Transcribe only the lines between the first line of the records and the line containing "Task: Click the San Antonio Spurs logo icon", inclusive, exactly as written.

[DATA EXCERPTS]

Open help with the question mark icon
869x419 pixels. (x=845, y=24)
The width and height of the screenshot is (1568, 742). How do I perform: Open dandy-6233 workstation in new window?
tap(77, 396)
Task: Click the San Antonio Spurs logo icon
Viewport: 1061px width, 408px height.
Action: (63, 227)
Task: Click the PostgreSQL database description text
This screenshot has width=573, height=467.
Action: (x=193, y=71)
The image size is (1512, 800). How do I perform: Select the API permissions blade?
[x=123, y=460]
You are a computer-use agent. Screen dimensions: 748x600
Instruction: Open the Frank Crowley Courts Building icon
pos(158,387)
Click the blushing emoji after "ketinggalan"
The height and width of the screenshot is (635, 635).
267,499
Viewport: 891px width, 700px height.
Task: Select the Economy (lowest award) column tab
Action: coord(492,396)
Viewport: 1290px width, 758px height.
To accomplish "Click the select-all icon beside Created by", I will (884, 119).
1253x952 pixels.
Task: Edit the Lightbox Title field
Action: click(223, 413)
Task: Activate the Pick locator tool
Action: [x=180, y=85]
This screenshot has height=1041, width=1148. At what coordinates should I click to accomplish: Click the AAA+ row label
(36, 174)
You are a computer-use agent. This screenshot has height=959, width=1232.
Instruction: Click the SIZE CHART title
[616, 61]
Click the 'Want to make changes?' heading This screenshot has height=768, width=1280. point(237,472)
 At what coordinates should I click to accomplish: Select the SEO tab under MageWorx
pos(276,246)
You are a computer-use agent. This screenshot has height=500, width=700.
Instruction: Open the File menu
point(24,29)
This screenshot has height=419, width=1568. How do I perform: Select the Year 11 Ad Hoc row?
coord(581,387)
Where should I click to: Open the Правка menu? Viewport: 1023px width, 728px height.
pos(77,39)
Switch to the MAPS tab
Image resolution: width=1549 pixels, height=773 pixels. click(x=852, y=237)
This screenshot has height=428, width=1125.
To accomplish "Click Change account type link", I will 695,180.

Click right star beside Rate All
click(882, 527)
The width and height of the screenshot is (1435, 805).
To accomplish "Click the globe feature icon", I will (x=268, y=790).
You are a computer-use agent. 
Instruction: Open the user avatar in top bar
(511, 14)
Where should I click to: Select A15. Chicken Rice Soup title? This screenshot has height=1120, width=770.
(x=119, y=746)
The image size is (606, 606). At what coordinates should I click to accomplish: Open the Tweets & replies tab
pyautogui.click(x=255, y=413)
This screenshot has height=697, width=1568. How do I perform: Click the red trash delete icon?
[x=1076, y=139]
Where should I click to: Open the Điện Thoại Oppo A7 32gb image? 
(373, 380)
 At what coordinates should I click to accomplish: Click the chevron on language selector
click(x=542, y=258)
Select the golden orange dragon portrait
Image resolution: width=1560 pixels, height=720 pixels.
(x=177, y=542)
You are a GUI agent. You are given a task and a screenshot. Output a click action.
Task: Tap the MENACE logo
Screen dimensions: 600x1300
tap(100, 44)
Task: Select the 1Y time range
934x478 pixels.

[/DATA EXCERPTS]

_EXPECTED OUTPUT_
Open help with the question mark icon
869x419 pixels. (x=845, y=24)
The width and height of the screenshot is (1568, 742). How do I perform: Open dandy-6233 workstation in new window?
tap(77, 396)
Task: Click the San Antonio Spurs logo icon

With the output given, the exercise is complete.